前腳走了幾分鍾,似乎已經到了,管家才急匆匆的走下來,拿著一副湯藥說:“哎喲,這老爺子說走就走了,還沒吃藥,不能吃別的東西。”

“那就快去送去吧。”我開口說著,管家卻皺著眉頭說:“我這裏還走不開,傭人又都出去了,要不您幫我送過去吧。”

我掃了他一眼,突然有一種這人分明就是誠心給我難堪的感覺,可當下我又不能做那個老爺子生病還要這般固執的人。

所以隻好應了下來,提著小藥壺牽著小樹離開,原本那管家還對我說:“就讓小少爺留在這裏吧,您也一會兒就回來了,外頭風涼……”

“不必了,小樹穿的多。”我瞪了他一眼,轉身牽著小樹離開。

到了主樓,我下意識收緊了牽著小樹的手,傭人見了我忙給我開門叫我進去,我牽著小樹進去,但是傭人並未通報,所以不知道裏麵都有誰,誰也不清楚我來了。

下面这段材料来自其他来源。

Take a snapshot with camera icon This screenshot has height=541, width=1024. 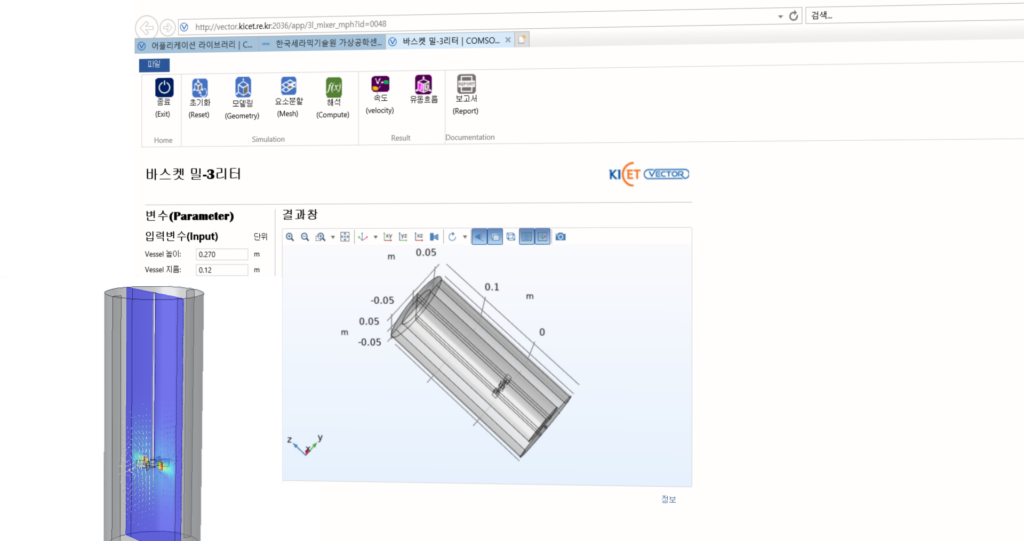(560, 237)
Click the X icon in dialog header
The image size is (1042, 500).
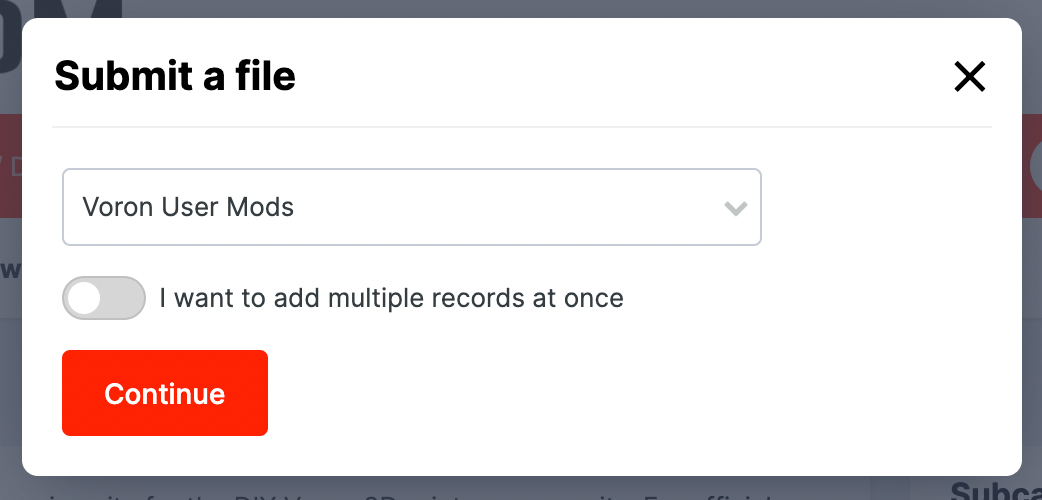coord(970,76)
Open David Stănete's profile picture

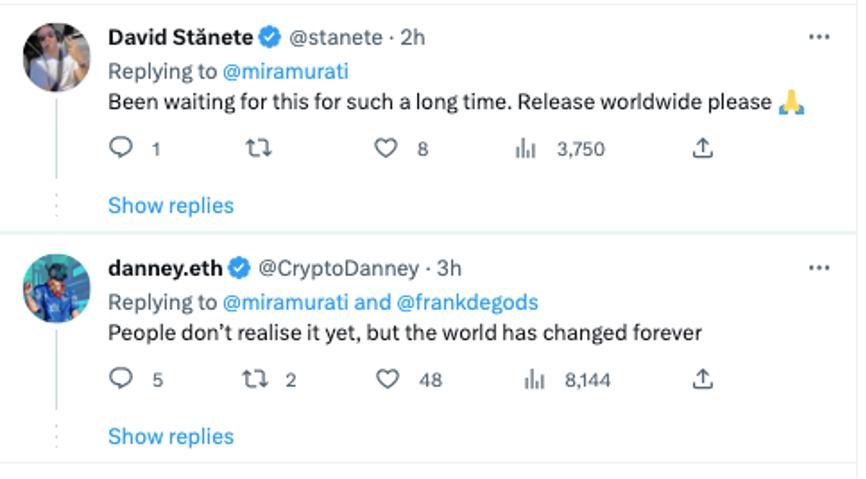tap(56, 57)
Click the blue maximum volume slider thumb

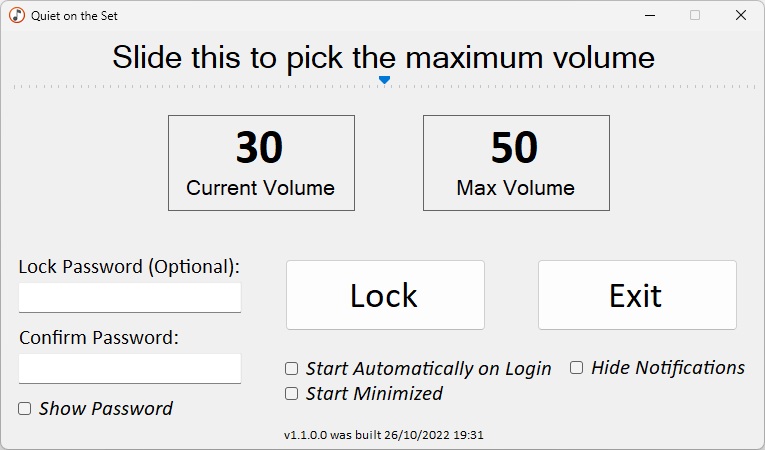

我走了兩步,離客廳還有距離,而且客廳是被屏風擋著的,很難去看到有誰來了,我剛要開口吩咐傭人到藥,但是很快就聽客廳傳來一陣哽咽的聲音:“沈庭鬆,我就這一個兒子,當年要不是你們沈家一定要帶走淩塵,我的淩塵也不至於變成今天這個樣子,這麽多年,我什麽都沒有求過,但這一次,我必須要求,我不能看著淩塵就這麽下去,不能眼睜睜看著他進了監獄啊。”

“淩塵的事情已經沒有辦法再做什麽了,你也是知道事理的人,這些年雖然你沒要過,但該給的我也一分不差的都給了你。”

“我都還給你,還給你還不行嗎?”岑如韻哽咽著說著,末了好像還拿出了什麽東西摔到了桌子上:“這張卡裏,都是你這些年給我打過來的錢,我現在一分不差的還給你,我隻要我兒子能夠平安。”